Saved data entries

+ + + + + + +

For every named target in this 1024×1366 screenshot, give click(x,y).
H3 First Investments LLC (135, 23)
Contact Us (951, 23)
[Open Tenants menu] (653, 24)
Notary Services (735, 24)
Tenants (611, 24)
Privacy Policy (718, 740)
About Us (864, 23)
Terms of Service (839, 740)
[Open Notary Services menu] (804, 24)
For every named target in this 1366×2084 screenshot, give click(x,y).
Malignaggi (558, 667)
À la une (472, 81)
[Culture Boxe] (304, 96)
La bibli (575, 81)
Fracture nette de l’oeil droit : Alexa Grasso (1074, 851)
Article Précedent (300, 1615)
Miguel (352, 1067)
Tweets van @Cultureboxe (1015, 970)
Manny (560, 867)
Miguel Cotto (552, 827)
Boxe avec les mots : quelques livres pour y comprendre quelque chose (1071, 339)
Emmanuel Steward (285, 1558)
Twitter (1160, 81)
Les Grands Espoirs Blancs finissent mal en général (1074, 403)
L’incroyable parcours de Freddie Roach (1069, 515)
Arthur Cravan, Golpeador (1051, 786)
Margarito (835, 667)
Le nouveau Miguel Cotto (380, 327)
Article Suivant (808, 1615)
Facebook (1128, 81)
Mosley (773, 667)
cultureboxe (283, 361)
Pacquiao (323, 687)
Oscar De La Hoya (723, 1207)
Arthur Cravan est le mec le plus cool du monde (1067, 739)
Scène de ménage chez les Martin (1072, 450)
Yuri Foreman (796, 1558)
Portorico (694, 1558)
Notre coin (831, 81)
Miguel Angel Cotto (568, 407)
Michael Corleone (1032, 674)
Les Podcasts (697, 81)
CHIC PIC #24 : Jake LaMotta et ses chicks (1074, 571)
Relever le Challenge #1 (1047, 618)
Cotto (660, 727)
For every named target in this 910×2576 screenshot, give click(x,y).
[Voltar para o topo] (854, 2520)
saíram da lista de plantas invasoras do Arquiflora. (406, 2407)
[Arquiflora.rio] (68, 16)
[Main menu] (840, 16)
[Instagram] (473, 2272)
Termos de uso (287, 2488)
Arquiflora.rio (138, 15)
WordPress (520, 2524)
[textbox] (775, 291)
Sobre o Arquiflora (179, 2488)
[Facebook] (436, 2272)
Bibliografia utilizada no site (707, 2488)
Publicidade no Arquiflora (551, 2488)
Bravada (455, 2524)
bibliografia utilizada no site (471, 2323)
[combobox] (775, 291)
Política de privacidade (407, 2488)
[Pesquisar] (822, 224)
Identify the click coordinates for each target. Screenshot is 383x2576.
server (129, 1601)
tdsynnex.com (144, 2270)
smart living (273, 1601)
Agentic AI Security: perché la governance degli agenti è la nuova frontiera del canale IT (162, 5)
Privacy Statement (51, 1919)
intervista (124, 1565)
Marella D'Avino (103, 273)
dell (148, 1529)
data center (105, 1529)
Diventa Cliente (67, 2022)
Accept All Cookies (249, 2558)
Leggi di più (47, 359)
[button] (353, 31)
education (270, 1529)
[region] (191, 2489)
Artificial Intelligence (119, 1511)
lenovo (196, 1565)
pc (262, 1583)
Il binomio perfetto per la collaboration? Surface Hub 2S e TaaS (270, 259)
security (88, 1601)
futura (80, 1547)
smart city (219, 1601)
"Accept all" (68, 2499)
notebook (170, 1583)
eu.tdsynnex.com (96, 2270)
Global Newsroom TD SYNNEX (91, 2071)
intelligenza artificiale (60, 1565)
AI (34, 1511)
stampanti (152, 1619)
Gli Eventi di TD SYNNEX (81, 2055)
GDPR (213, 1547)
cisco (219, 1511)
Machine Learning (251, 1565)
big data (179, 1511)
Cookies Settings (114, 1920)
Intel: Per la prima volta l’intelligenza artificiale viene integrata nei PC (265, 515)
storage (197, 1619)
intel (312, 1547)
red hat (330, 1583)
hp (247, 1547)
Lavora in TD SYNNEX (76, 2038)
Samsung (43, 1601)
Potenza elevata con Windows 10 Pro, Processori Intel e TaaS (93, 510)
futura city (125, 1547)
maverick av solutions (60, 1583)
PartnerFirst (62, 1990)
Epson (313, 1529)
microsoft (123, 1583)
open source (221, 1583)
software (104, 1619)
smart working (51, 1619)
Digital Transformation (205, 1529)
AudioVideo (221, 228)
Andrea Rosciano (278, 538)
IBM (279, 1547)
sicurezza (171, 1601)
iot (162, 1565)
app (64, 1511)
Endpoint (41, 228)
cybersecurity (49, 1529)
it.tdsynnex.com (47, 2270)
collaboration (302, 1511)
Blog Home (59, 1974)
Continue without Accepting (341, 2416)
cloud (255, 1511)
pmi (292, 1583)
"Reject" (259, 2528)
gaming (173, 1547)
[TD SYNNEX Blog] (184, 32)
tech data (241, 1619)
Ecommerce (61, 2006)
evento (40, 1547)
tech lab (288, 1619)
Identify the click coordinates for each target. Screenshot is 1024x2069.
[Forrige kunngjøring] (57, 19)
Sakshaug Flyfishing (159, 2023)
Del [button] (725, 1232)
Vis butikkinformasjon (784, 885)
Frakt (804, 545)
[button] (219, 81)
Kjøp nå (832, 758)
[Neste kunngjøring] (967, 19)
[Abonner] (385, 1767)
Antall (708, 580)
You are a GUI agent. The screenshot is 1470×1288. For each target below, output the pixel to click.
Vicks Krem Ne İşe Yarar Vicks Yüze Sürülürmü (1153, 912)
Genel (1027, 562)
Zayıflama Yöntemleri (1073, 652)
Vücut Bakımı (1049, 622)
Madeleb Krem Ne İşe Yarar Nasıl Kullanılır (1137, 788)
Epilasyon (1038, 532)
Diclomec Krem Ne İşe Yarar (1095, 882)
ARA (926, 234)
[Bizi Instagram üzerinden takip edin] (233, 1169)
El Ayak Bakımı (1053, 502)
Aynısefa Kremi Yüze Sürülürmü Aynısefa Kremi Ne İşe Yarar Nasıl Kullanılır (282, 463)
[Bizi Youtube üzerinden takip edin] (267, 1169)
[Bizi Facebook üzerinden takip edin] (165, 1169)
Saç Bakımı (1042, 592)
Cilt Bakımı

+ + + + + + +

Work to complete: Counting only lines that hold the word "üzerinden", state how many there are in the data. Write the number alone.

Task answer: 3